Fakes are handwritten or simplified implementations (e.g., an in-memory repository backed by a HashMap
or an H2 database).
| Fakes | Mocks | |
|---|---|---|
| Coupling to implementation | Low — tests verify behavior, not calls | Higher — tests verify specific interactions |
| Readability | High — tests read like production code | Moderate — given/verify adds ceremony |
| Maintenance cost | maintain another implementation | repetition in every test |
| Refactoring resilience | High — internals can change freely | Lower — renaming a method breaks stubs |
| Speed of writing | Slower initially | Faster for one-off tests |
Use fakes when the dependency is stable and used across many tests (repositories, clocks, event buses). Use mocks when verifying interactions matters, the dependency is volatile, or a fake would be complex to maintain.
If in doubt, start with a Fake.
System Tests (STs) go in the test.system package under the test root.
Sub-structure this package as the project grows.
Name ST classes with the suffix ST (e.g., BookResourceST.java / BookResourceST.kt). This
naming is not recognized by Surefire's default includes, so STs are
automatically excluded from normal test runs.
The Java compiler outputs one .class file per top-level type plus one per nested/anonymous
type or lambda capture, all derived from a single source file. Build tools normally only add new class files;
they never remove stale ones. So if you move or delete a source file, orphaned .class files remain
on disk and can silently shadow the new code or cause other problems.
This also happens with refactoring tools, i.e. a rename does not clean up old class files.
After deleting, moving, or renaming a source file, immediately remove the matching class files from the build output:
# Example: deleted src/main/java/com/example/Foo.java
find target/classes/com/example \( -name 'Foo.class' -o -name 'Foo$*.class' \) -delete
# Example: deleted src/test/java/com/example/FooTest.java
find target/test-classes/com/example \( -name 'FooTest.class' -o -name 'FooTest$*.class' \) -delete
The glob Foo$*.class covers all nested and anonymous types (Foo$Bar.class, Foo$1.class, …).
Derive the output path from the source path by replacing:
src/main/java → target/classessrc/test/java → target/test-classes(For multi-module projects, prefix with the module directory as usual.)

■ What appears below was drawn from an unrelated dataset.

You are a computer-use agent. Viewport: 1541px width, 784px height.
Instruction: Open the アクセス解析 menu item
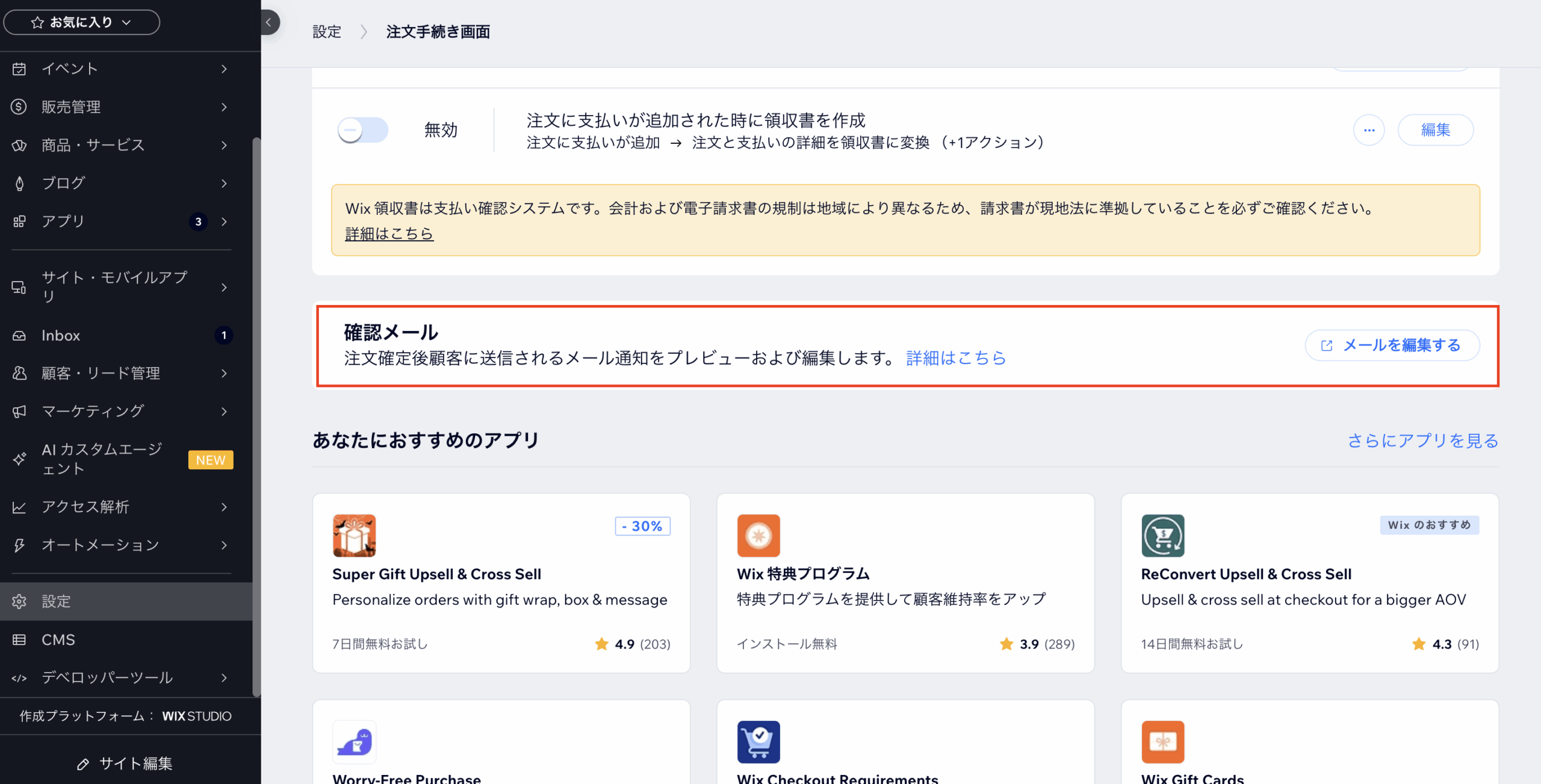point(85,507)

After editing Java or Kotlin files, always check with the IDE for:
get_file_problems with errorsOnly: false)Java: Use package-info.java files for package-level documentation and architecture.
Kotlin: Use a package.md file (or a dedicated .kt file with only a @file: doc comment and the package
declaration) for the same purpose.
Read these files whenever you read files within a package. They should help agents to work with the files in a package.